## Exercise
Beginning with the line that contains "Where should I", write out each remaining line of the records below exactly. Do not copy any picture.

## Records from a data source
■ ■ ■ ■ ■ ■ ■

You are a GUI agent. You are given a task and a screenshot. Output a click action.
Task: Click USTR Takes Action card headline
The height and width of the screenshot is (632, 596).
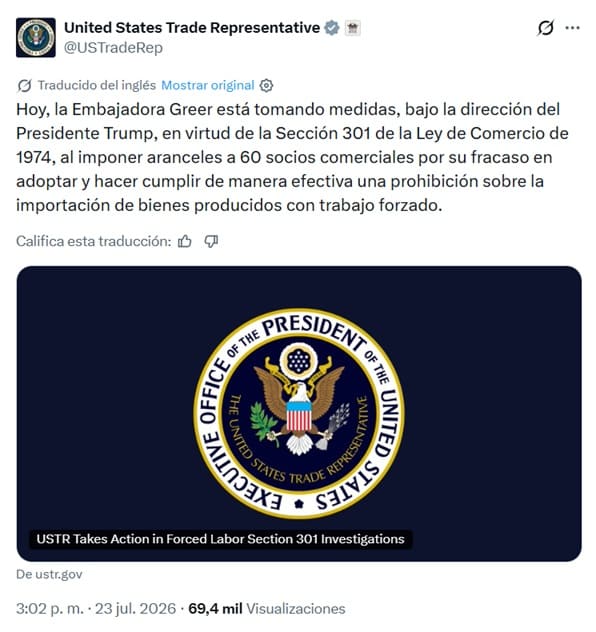tap(220, 539)
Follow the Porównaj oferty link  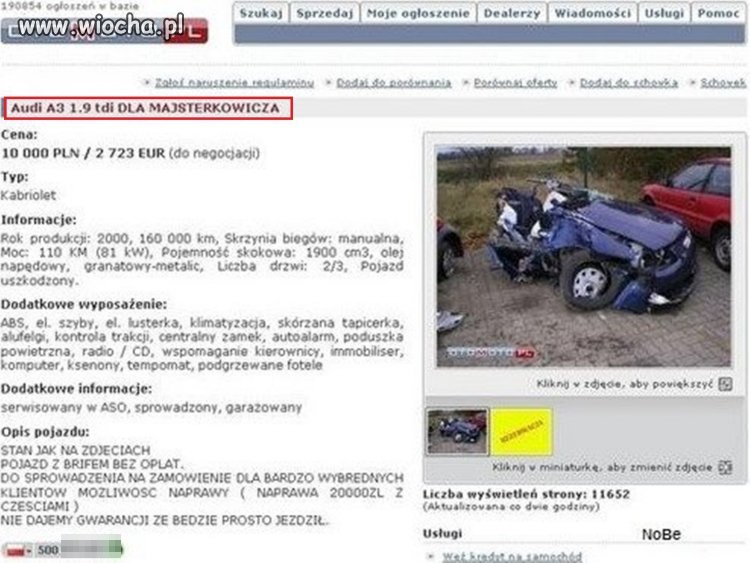pos(516,83)
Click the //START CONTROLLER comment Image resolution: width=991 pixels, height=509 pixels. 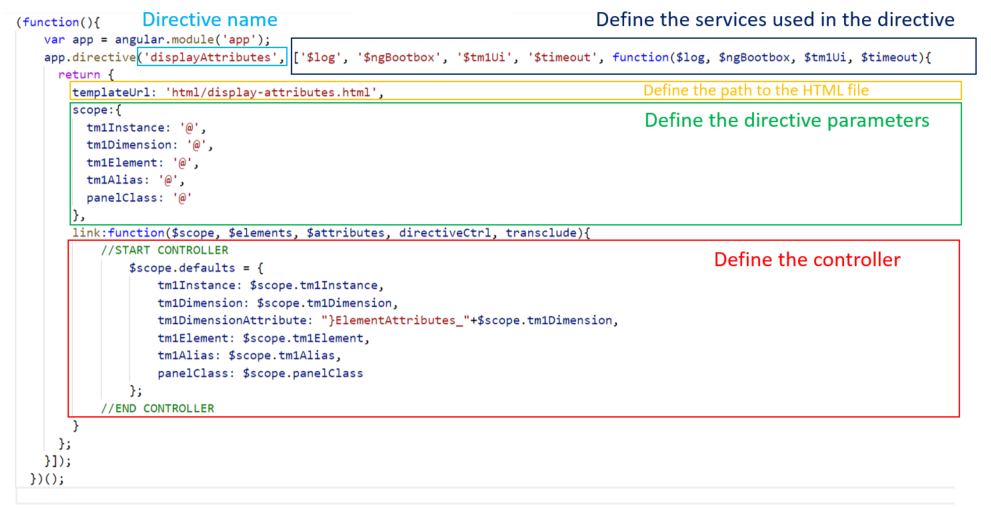(164, 250)
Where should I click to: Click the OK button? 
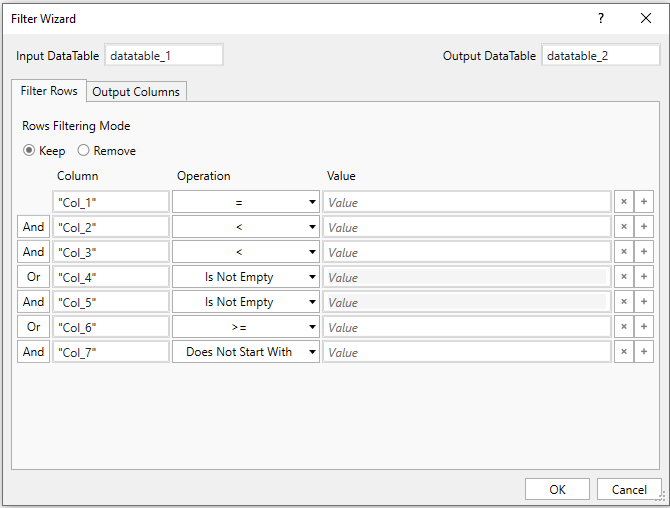tap(557, 489)
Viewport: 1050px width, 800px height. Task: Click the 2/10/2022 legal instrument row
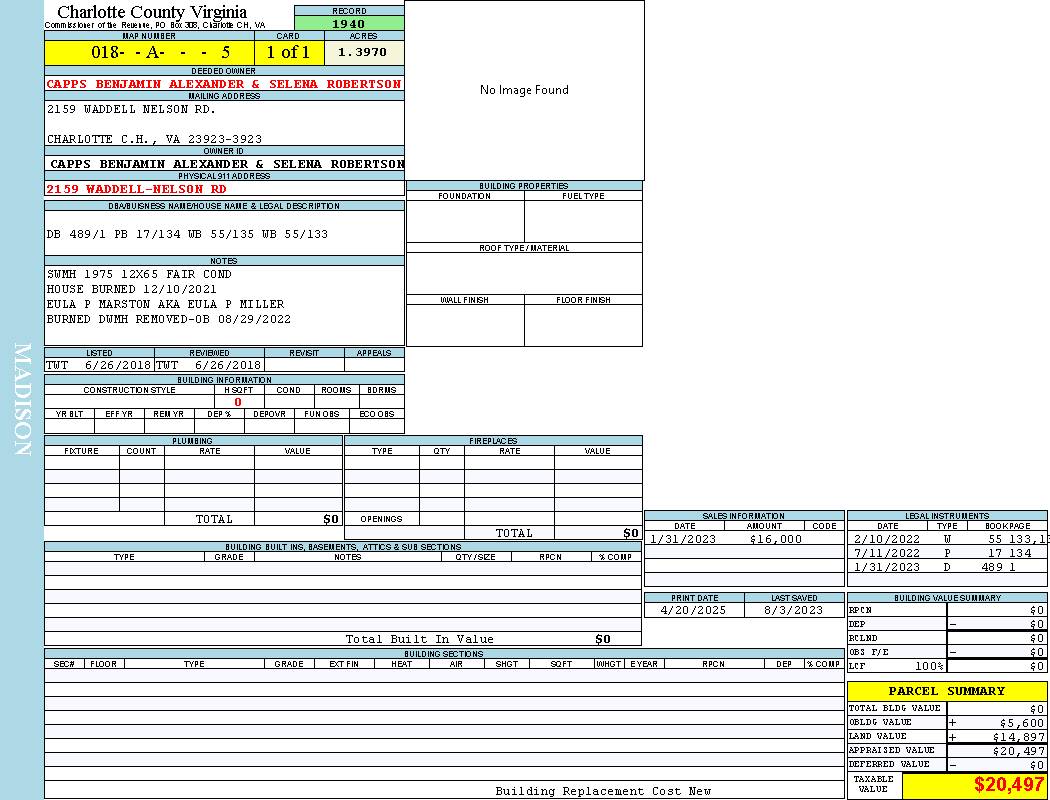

■ ■ ■ ■ ■ ■ ■

## Response
Where should I click to: Click the OK button? 
tap(557, 489)
Viewport: 1050px width, 800px height. Task: Click the 2/10/2022 legal instrument row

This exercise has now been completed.